OBJECTIVE Coronary artery bypass graft (CABG) surgery as a primary treatment for acute ST-elevation myocardial infarction (STEMI) is still debated. This study aimed to evaluate the predictors of long-term mortality in STEMI patients undergoing emergent CABG. To the best of our knowledge, this is the first study to evaluate the long-term mortality predictors in patients with STEMI revascularized by primary CABG.
METHODS This retrospective study included 88 consecutive patients with STEMI, who did not qualify for primary percutaneous intervention and required emergent CABG between 2010 and 2017. The study population was divided into the following 2 groups: survivors and nonsurvivors. The 2 groups were compared in terms of demographics, preoperative, intraoperative, and postoperative characteristics.
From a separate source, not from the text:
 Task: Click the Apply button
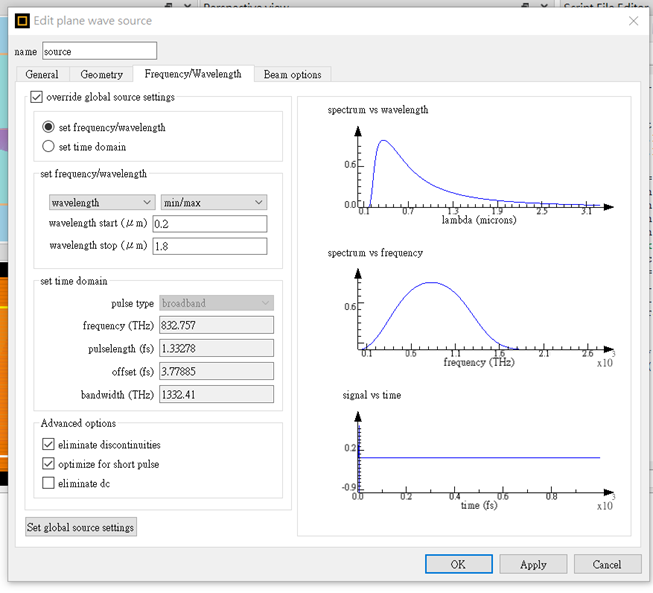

RESULTS 23 of the 88 patients, died during the median 92.8 (69.0-105.1) months of follow-up. Data were evaluated with univariate and multivariate analyses. Killip class (p<0.001) was found to be an independent predictor of long-term all-cause mortality in patients with STEMI revascularized by CABG, and mortality rates increased significantly as Killip class increased (log-rank test, p<0.001). Moreover, age (p=0.044) was found to be an independent predictor of long-term mortality. Left ventricular ejection fraction, glomerular filtration rate, glucose levels, and left anterior descending artery to the left internal mammary artery graft usage (p=0.001, p=0.009, p<0.001, and p=0.039, respectively) were significantly associated with long-term all-cause mortality for our study population.
CONCLUSION Killip class was found to be an independent predictor of long-term all-cause mortality in patients with STEMI who underwent emergent CABG. The patients’ admission status may give valuable information about long-term mortality.